L1_wordvec.md~

Useful points from NOTE1


-Different levels of problems
Easy
• Spell Checking
• Keyword Search
• Finding Synonyms

Medium
• Parsing information from websites, documents, etc.

Hard
• Machine Translation (e.g. Translate Chinese text to English)
• Semantic Analysis (What is the meaning of query statement?)
• Coreference (e.g. What does "he" or "it" refer to given a document?)
• Question Answering (e.g. Answering Jeopardy questions)

-------------
HOW TO Represent words:
1.encode words as vectors 
2.ability to find similarity and difference
3.edit distance algorithm related

Essential idea of word vector encoding:
Passibly there might exist N Space(N Dimension) to encode word meaning, what if we can have some way of fuction approximator etc to approximate the metric as close as possible.
Each dimention is a layer of understanding, or parameter encoding.
-------------------------------
Side DISCOVERY:
I did not learn tense to learn (future vs present).
I learn things for what it is, not what it is called.
But I can later mapping the called(reference) to what it is.
So the efficiency of human commnication would increase.
---------------------------------
One-hot vector representation:

-Denotational sematics: sparse-local representation?
-Distributional sematics: context based understanding of words, dense matrix and better capture of similarity.

Jargon:
word embedding = word vectors
sematic = understading of words
syntactic = sentence related naming, structure of the sentence
-----------------
SVD based method:

disadvantage:
	SVD based methods do not scale well for big matrices and it is hard to incorporate new words or documents. And word sizes frequently changes.
	Computational cost for a m × n matrix is O(mn^2)
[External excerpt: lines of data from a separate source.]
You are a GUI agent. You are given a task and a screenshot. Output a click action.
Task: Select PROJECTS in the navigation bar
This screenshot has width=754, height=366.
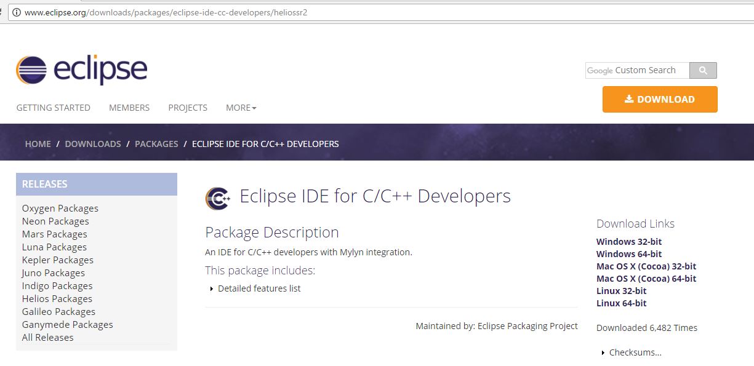point(187,107)
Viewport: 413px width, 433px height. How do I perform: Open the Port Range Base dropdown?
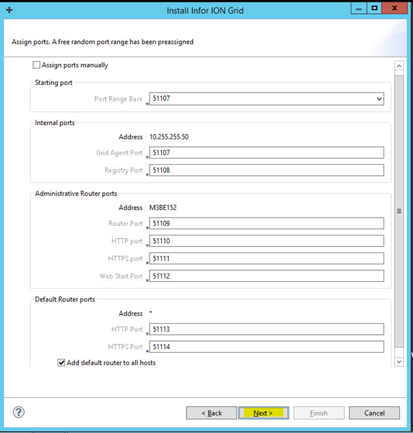[379, 99]
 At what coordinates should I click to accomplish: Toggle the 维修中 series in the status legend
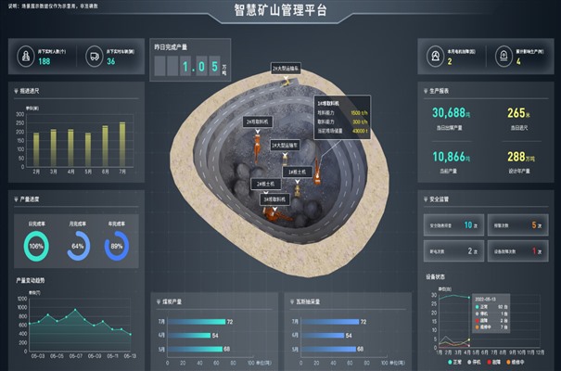(516, 362)
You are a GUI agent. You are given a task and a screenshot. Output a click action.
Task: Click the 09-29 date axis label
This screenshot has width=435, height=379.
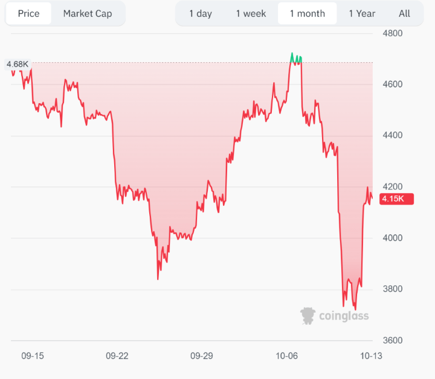click(201, 356)
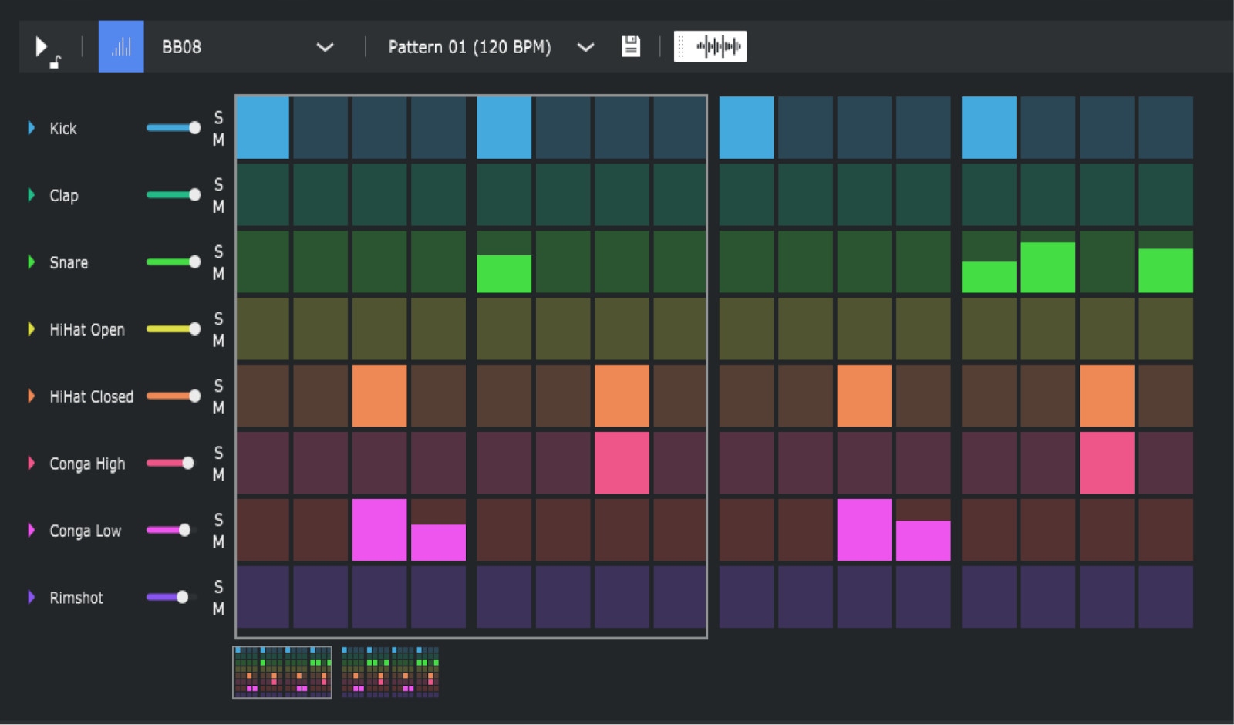Image resolution: width=1234 pixels, height=725 pixels.
Task: Preview the Snare sound with its triangle
Action: pyautogui.click(x=32, y=262)
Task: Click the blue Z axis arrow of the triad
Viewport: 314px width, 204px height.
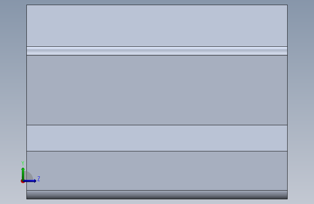Action: (30, 181)
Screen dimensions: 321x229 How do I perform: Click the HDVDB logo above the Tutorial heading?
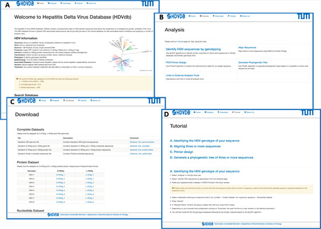[181, 112]
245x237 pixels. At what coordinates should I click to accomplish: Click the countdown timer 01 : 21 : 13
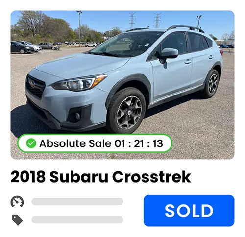[139, 143]
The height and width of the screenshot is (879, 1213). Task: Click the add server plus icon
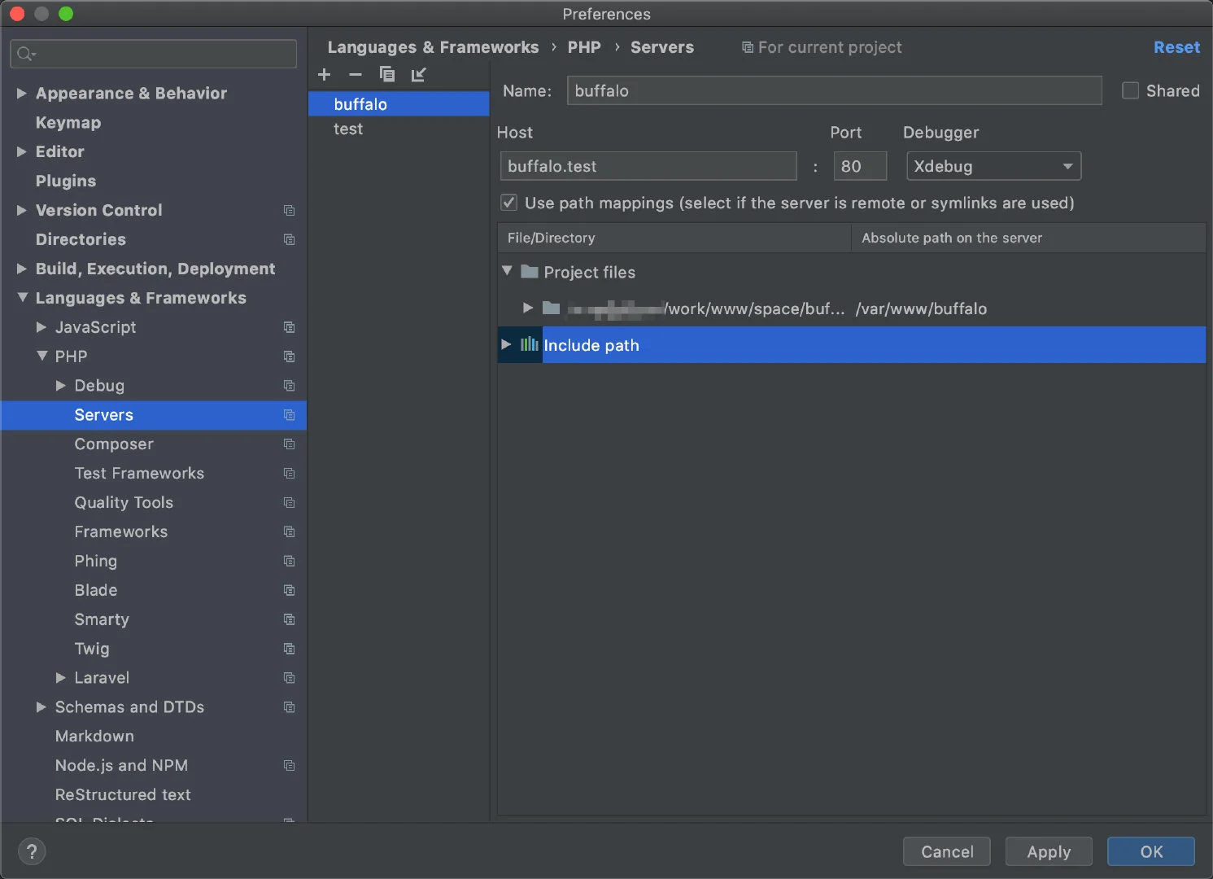[325, 75]
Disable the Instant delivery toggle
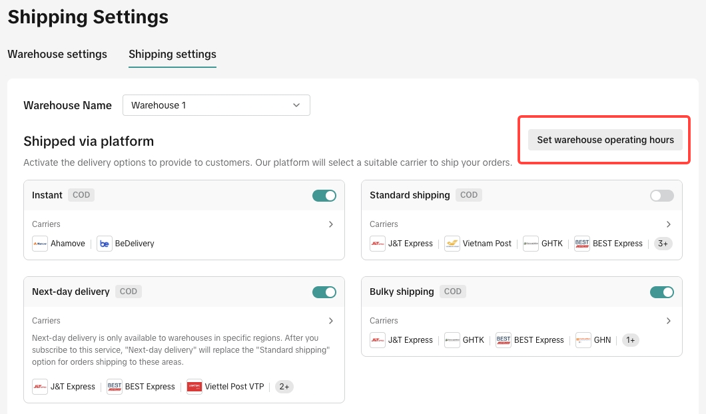The height and width of the screenshot is (414, 706). pos(324,196)
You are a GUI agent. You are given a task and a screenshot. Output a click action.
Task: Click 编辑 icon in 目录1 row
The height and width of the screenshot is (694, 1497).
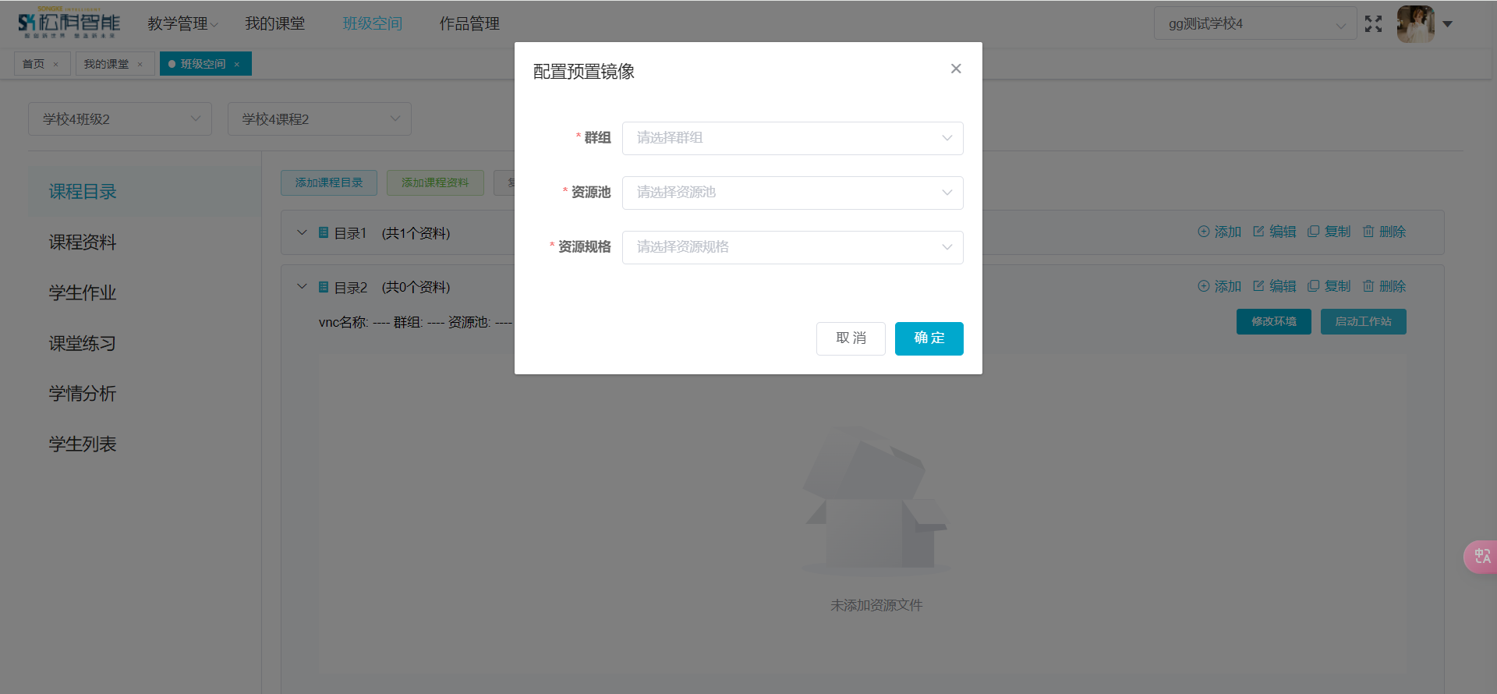click(1258, 232)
----------------------------------------------------------------------
Word2vec: iteration based methods:
  General Idea: 
    Instead of global storage of info, create a model to learn the probability of word given context iteratively.
  In the notes, it talks somehow related to reinforcement learning.


--------
The context of words:
   The set of m surrounding words.

- 2 algorithms: 
    continuous bag-of-words (CBOW):
      ->predict a center word from the surrounding context in\
 terms of word vectors
    skip-gram:
      ->predicts the distribution (probability) of context words from a center word.

- 2 training methods: 

    Negative sampling:
      ->defines an objective by sampling negative exam- ples,
    hierarchical softmax:
      ->defines an objective using an efficient tree structure to compute probabilities for all the vocabulary.

Language Models

1.First model the probability of the whole sentence, it is a valid sentence with good grammar structure and contain meaning.

from unary(independent) model to pair wise probable(bigram) model

OHHHHHHHHHHHHHHHH,
This kind of reminds me of doing quantum information engtangling, however, right now we just try to decouple the correletion of whole system to 2 pair objects.